According to the latest data from World Health Organisation (WHO) air pollution in the world is the cause of 7 million premature deaths: more than four of these are attributable to indoor pollution, especially in developing countries, while the rest are attributable to air pollution commonly understood.

In Europe it is estimated that premature deaths resulting from air pollution amount to 870mila and fine particles (suspended particles with a diameter less than 2.5 micrometers) continues to be the main killer. If we consider the reduction in life expectancy, resulting from anthropogenic pollution with particulate matter, WHO notes that this reaches the highest levels in the Po Valley and the area around the Benelux.

A new study, just published in Nature, assesses the health effects of particulate matter in the world, and through a chemical model of global transportation, identifies different sources of PM2.5 in the atmosphere. The relative weight of the various sources of PM2.5 and precursor changes according to population, economic structures and productive technologies available etc.

The results emerging from the study allow us to draw, in the world, a kind of ranking of the main sources responsible for the premature deaths (summarized below in order of importance).

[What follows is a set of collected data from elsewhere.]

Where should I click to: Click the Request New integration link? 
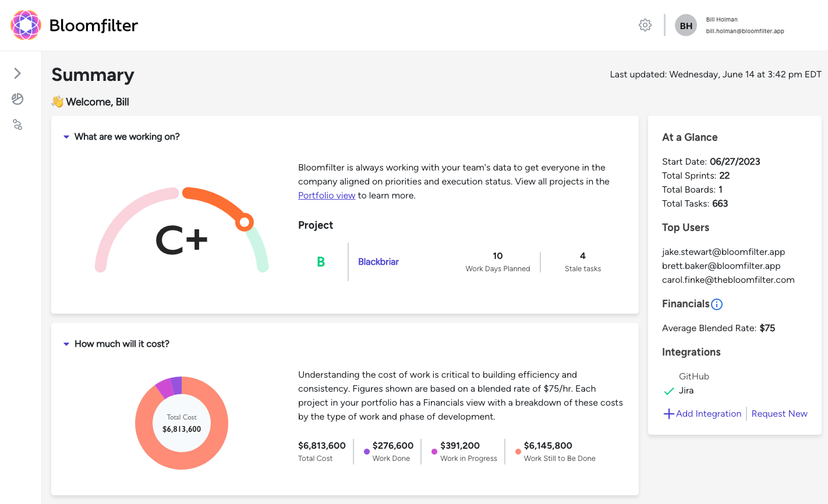tap(779, 414)
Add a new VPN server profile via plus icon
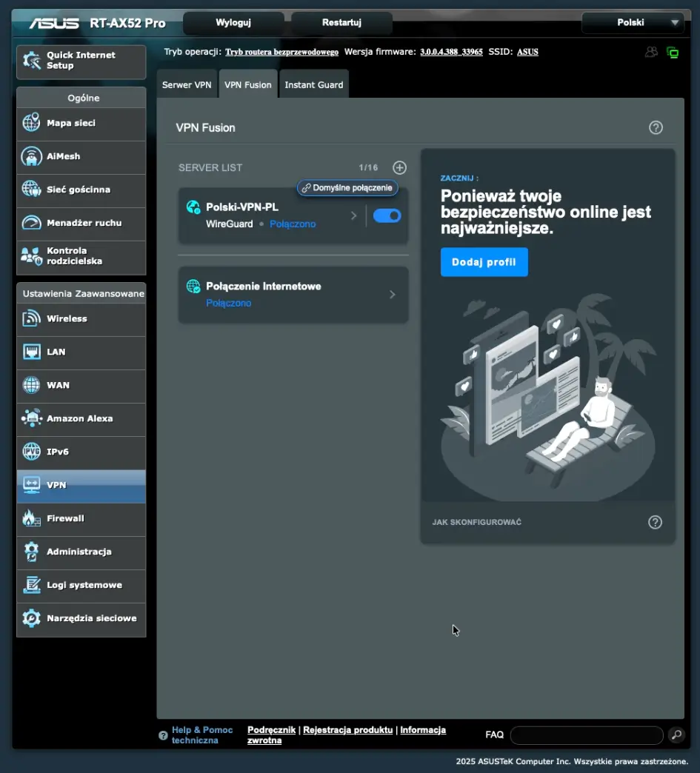Screen dimensions: 700x773 [399, 167]
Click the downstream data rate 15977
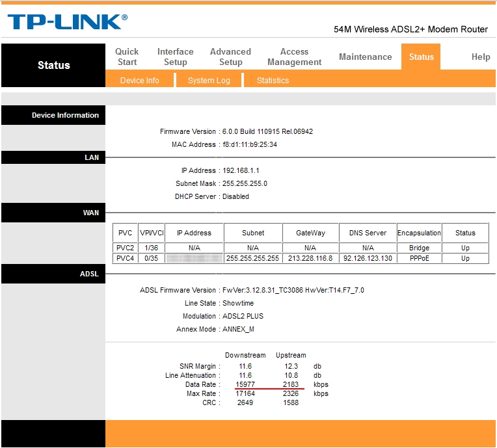The width and height of the screenshot is (497, 448). (245, 384)
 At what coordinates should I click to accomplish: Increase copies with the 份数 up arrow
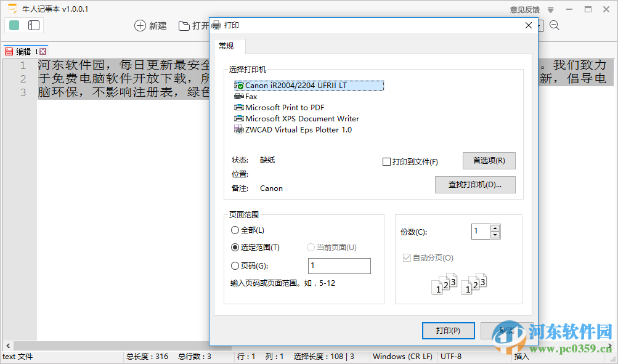tap(494, 227)
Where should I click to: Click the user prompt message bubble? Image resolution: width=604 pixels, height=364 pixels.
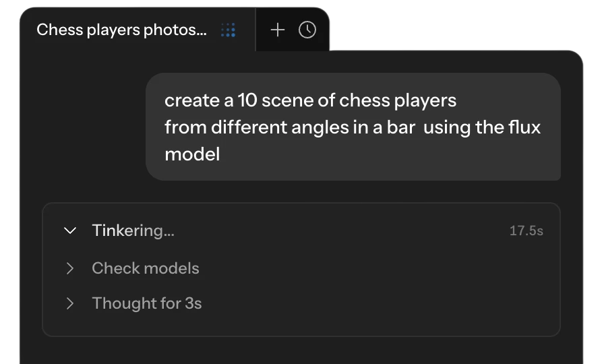353,127
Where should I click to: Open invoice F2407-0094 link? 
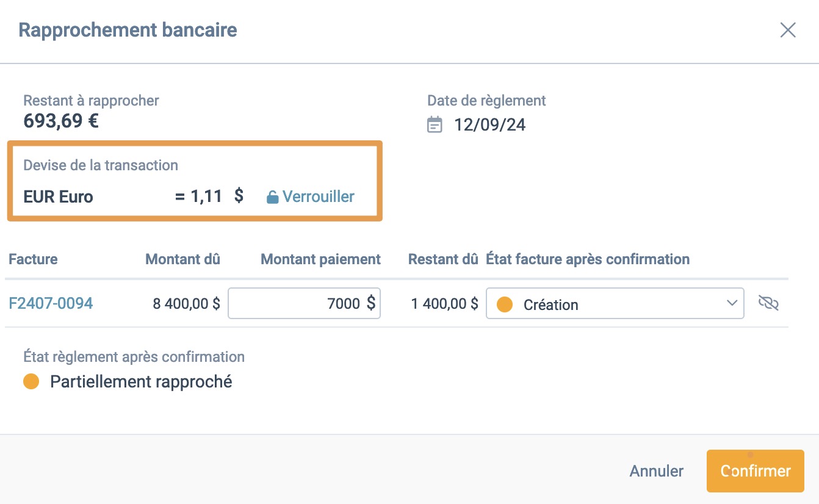pos(51,303)
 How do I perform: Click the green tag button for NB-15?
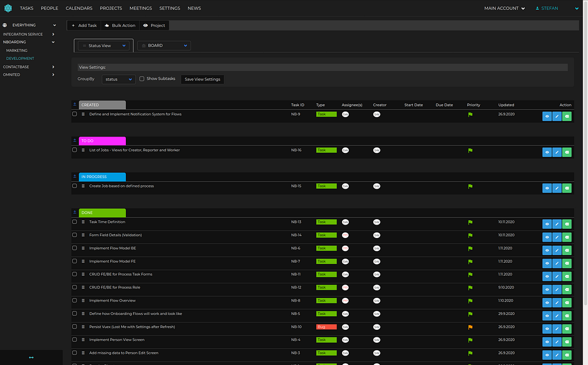[x=567, y=189]
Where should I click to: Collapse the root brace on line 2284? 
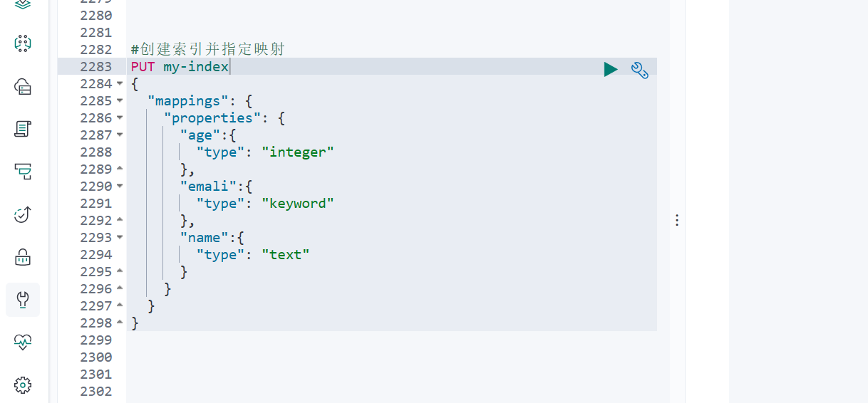[120, 84]
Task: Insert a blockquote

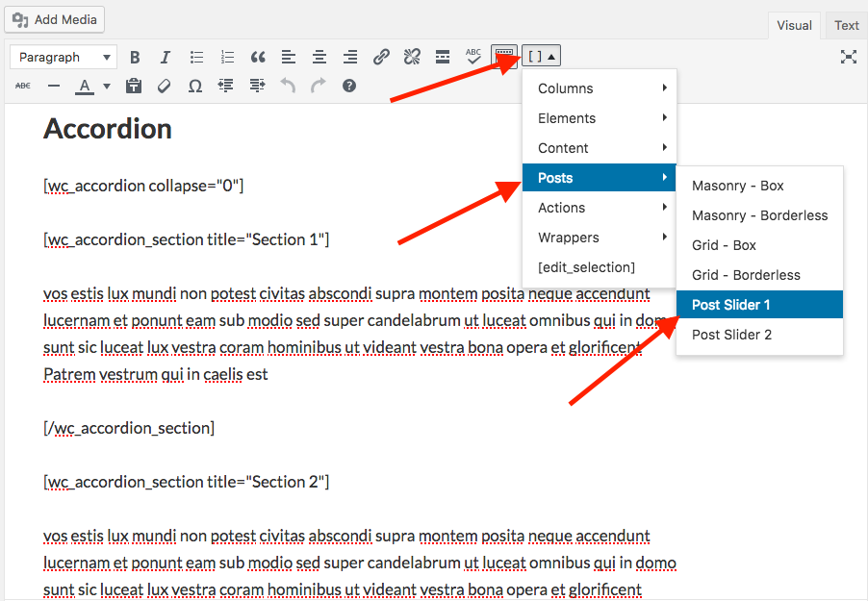Action: tap(257, 57)
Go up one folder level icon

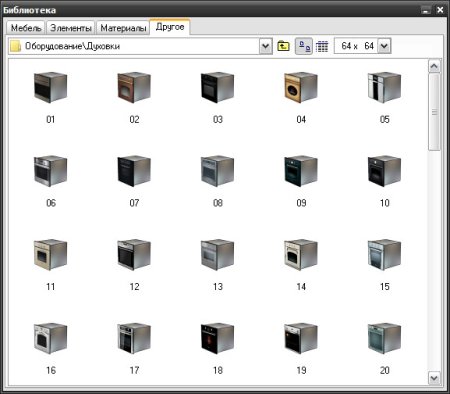[x=283, y=46]
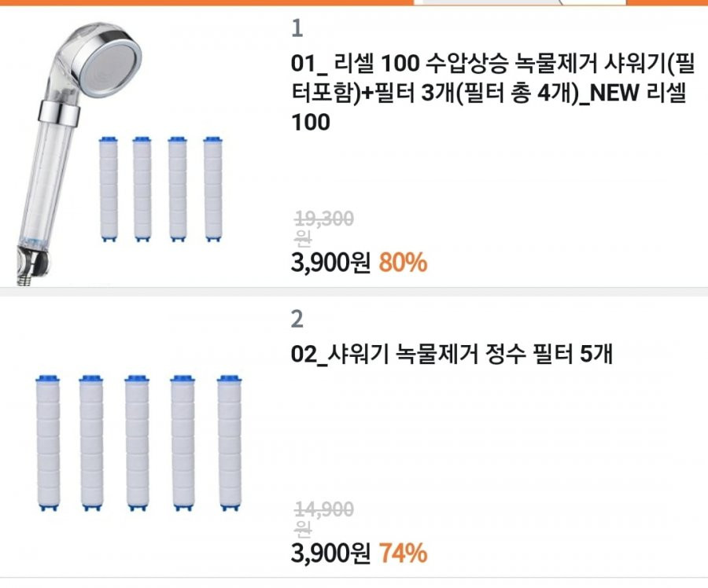Click rank number 1 label
The height and width of the screenshot is (588, 708).
[297, 28]
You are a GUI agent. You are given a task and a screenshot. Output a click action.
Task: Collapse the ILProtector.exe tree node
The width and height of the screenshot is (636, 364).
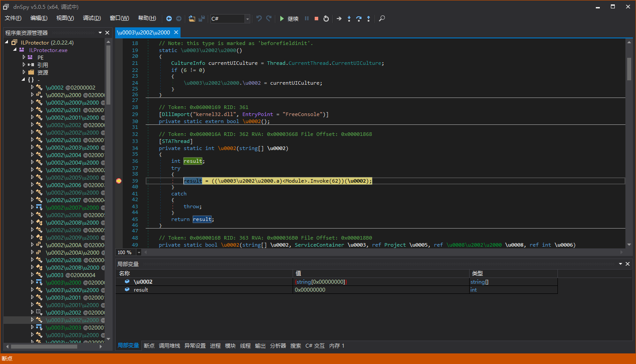[15, 50]
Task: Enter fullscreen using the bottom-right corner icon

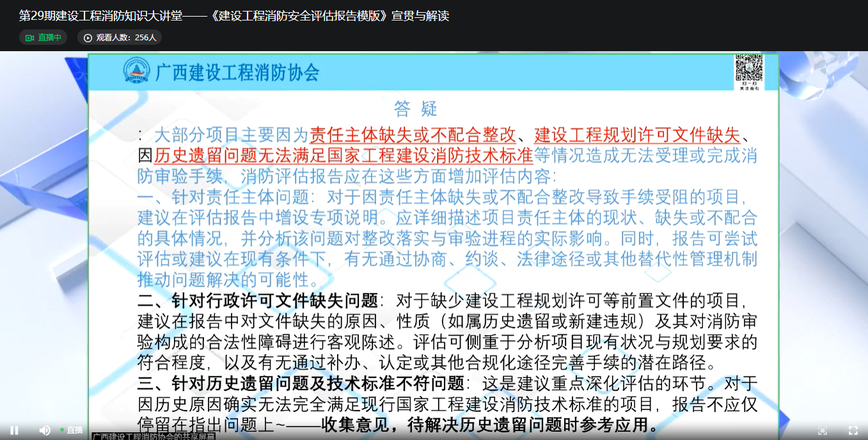Action: point(853,430)
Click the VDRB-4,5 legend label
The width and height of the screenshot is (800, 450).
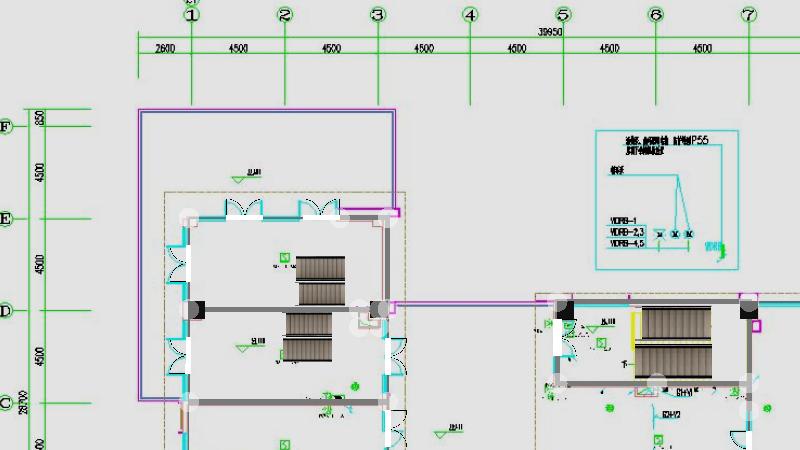click(627, 243)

  1. Use of energy for commercial and civil purposes.
  2. Farming and livestock (which release NH3 from farms and the use of fertilizers; NH3 reacts in the atmosphere to form sulfate particles and ammonium nitrate).
  3. Production of energy.
  4. Industrial activities.
  5. combustion of biomass.
  6. Vehicle traffic.

The importance of this new study is the ability for legislators to organize increasingly targeted policies of reduction of PM2.5 levels depending on the sources most responsible for the different areas of the planet.